Methods Type of targeted behaviour: increase in test ordering (BMD test) + prescribing
Study design: RCT
Country: USA
Participants Setting: primary care
15 practices, 159 providers, 327 patients
Condition: women aged 50 to 89 who had suffered a fracture (any type) and therefore high likelihood of osteoporosis
Interventions 1. Professional intervention (reminders: electronic medical record message about patient’s risk of osteoporosis + distribution of education materials)
2. Professional intervention (reminders + distribution of education materials) + patient mediated (education materials)
3. Standard practice control group
Outcomes Professional practice: proportion of study population who received medication for osteoporosis or a BMD test within 6 months after the intervention
Patient level: regular physical activity; total caloric expenditure; total calcium intake; patient satisfaction
Notes Justification for intervention type: previous studies showing electronic medical records effective in other clinical conditions
Intervention fidelity: not reported
Risk of bias
Bias Authors' judgement Support for judgement
Adequate sequence generation? Low risk From report: “A computer random‐number generator seeded by date and time once at the start of the study generated the random sequence”
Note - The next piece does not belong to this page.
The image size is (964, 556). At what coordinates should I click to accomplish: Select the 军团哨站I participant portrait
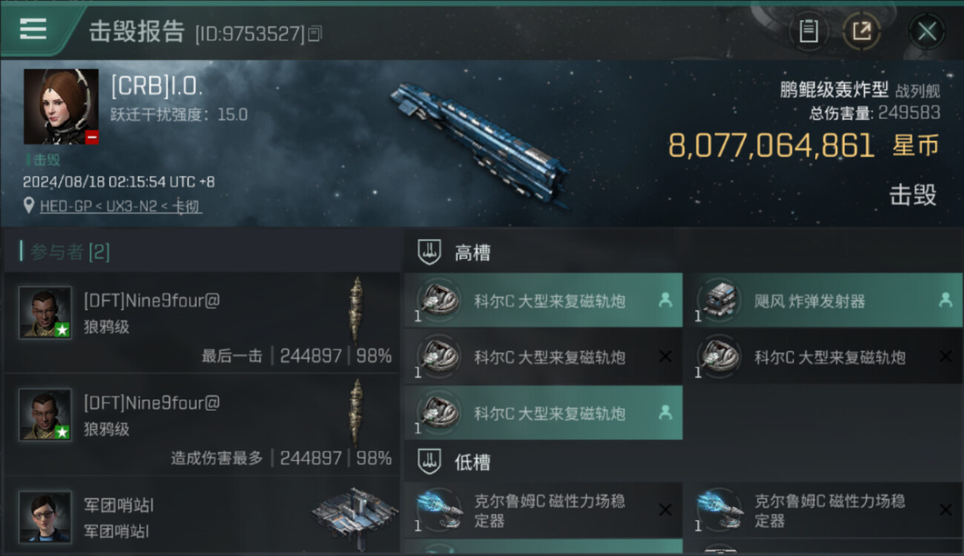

Allocation concealment? Unclear risk From report: “The study statistician randomized and assigned participants to the study groups”, but not specified if study statistician involved in recruitment process
Blinding? 
 All outcomes Low risk From report: “The study analyst assessing the outcomes was blinded to the treatment groups”
Incomplete outcome data addressed? 
 All outcomes Low risk  
Free of selective reporting? Unclear risk Insufficient information provided
Free of other bias? High risk No protection against contamination.